Por sugestão do advogado Bianor Medeiros, o hoteleiro José Pacheco, 68 anos, proprietário do Hotel Tirol, testemunha dos acontecimentos de novembro de 1935, na região Seridó do Estado, prestou depoimento a “O POTI” sobre a participação do então padre Walfredo Gurgel, que mais tarde viria a ser governador do Rio Grande do Norte, com o apoio decisivo de Aluízio Alves, na chamada Batalha de Itararé, o famoso tiroteio da Serra do Doutor, no município de Campo Redondo-RN.

Pacheco também participou do tiroteio ocorrido na cidade de Panelas, hoje Bom Jesus, a 60 quilômetros de Natal, um dia antes da refrega na Serra do Doutor.
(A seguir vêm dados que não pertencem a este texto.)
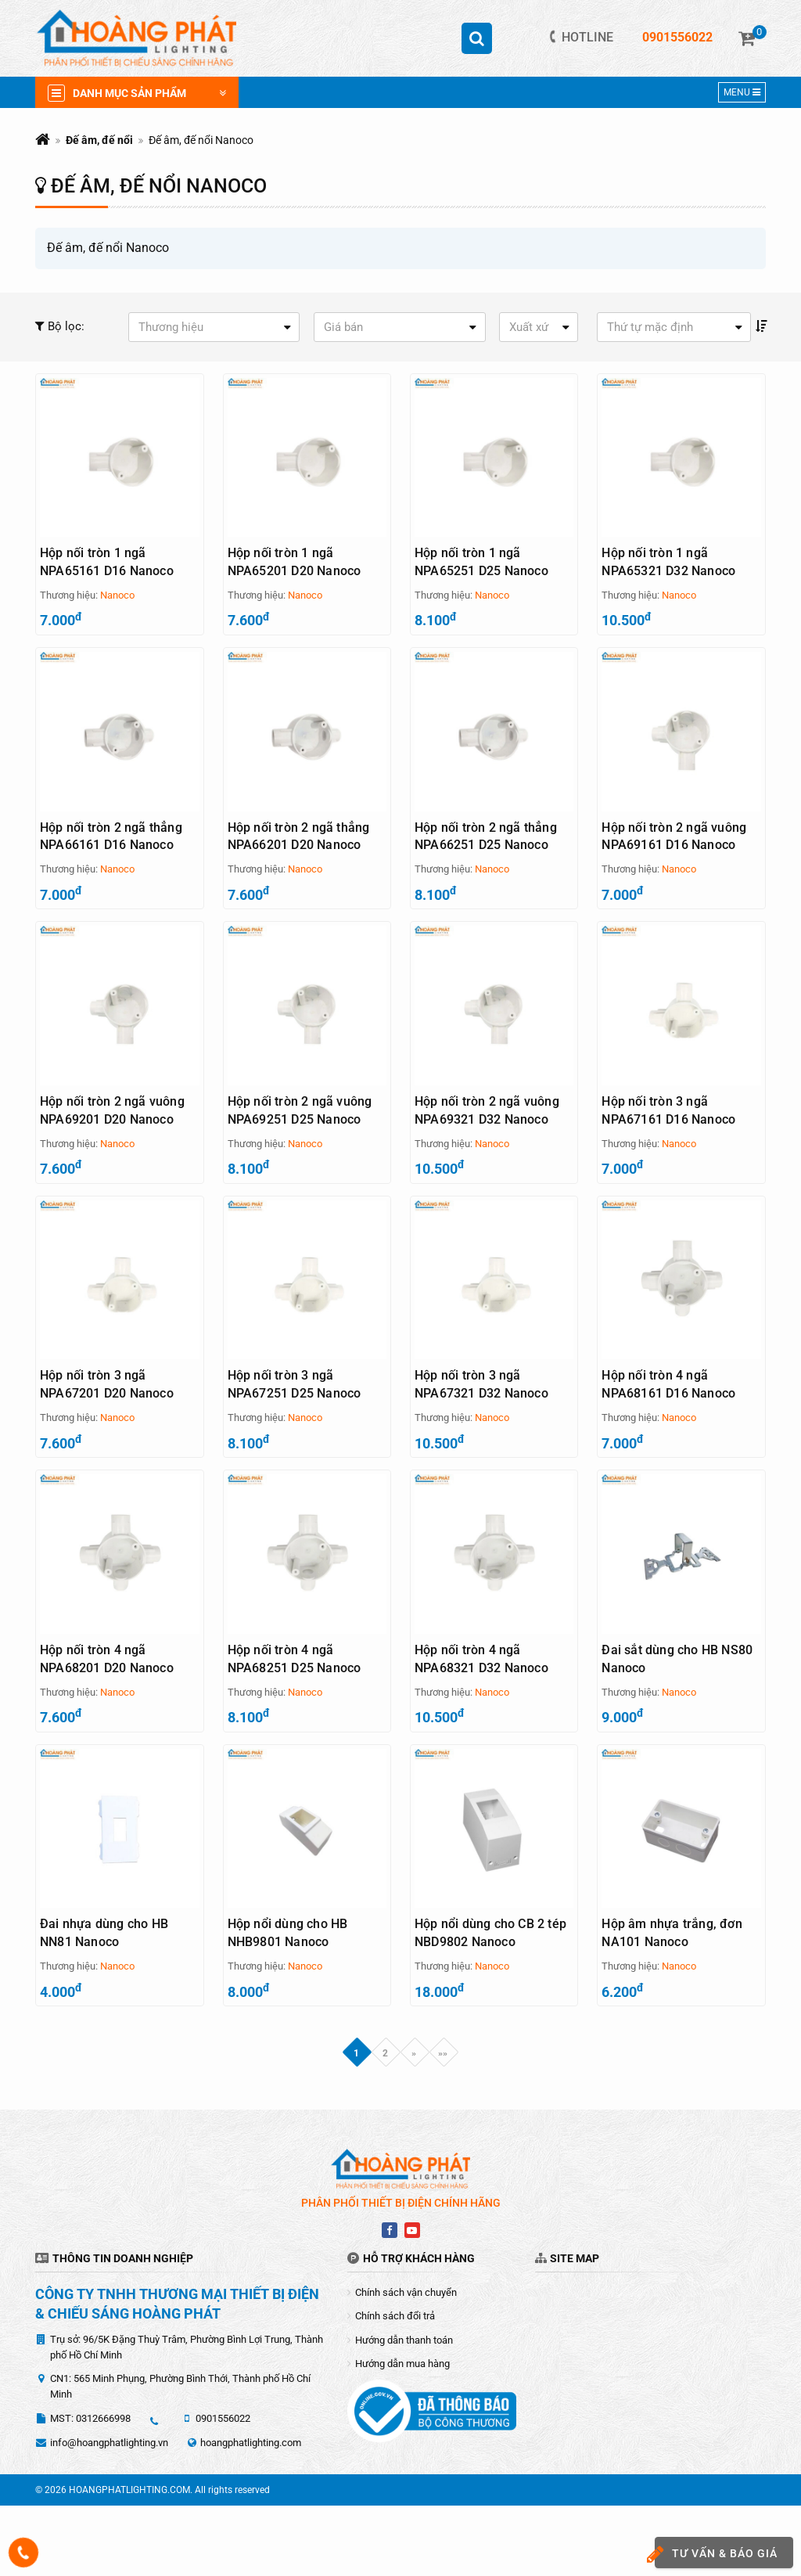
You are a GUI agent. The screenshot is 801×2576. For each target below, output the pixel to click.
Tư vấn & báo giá (716, 2554)
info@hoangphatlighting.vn (109, 2513)
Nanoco (117, 595)
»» (442, 2123)
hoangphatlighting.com (250, 2513)
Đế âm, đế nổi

Ele confirma o que Seráfico Batista, ex-prefeito de Santana do Seridó, disse a O POTI sobre a fuga em massa dos combatentes sertanejos, após o tiroteio com os revolucionários de 35, em Panelas.

Dinarte Mariz e Enoque Garcia, cada um com uma metralhadora de mão, chegaram em Santa Cruz e passaram a fazer discursos, conclamando o povo a pegar em armas para defender a sociedade contra o comunismo. Enoque era quem falava mais, pois Dinarte ainda não era político, mas foi grande aliciador de sertanejos para os combates de Panelas e Serra do Doutor. Os caminhões deles, do Dr. Flávio Mafra e Theodorico Bezerra foram usados para transportar os sertanejos. Descemos para Panelas e, no meio do trajeto encontramos uma Limousine, que os revoltosos tomaram do doutor Osvaldo Medeiros, com uma bandeira do Brasil cobrindo o capuz e dirigida pelo Sargento Wanderley, do Exército. “Vim me entregar”, disse Wanderley, que entregou as suas armas e as que eram conduzidas por dois soldados, que lhes faziam companhia. Eu peguei um mosquetão e um bornal cheio de balas, me enchendo de entusiasmo para a luta. Quando começou o tiroteio em Panelas, eu estava detrás da igreja da cidade, sem disparar um tiro sequer, quando eu vi o carro fugindo. Ai resolvi fugir também, mas um comando de Dinarte Mariz parou a Limousine e mandou que a gente fugisse num caminhão, que estava cheio de carne de charque, rapadura, queijo e carne de sol, os alimentos das nossas tropas. Essa comida farta foi providenciada por Dinarte, que não participou dos tiroteios, mas foi peça importante porque atuou como um verdadeiro general. Descarregamos o caminhão, a cinco quilômetros de Panelas, e fugimos para Santa Cruz,, onde fomos dormir. Lá, estavam dizendo “tá todo mundo fugindo de Panelas”, disse José Pacheco, acrescentando, ainda, que cerca de 30 camisas-verdes, liderados por Walfredo Gurgel, participaram dos preparativos e da luta na Serra do Doutor, cujo número de mortes não soube precisar.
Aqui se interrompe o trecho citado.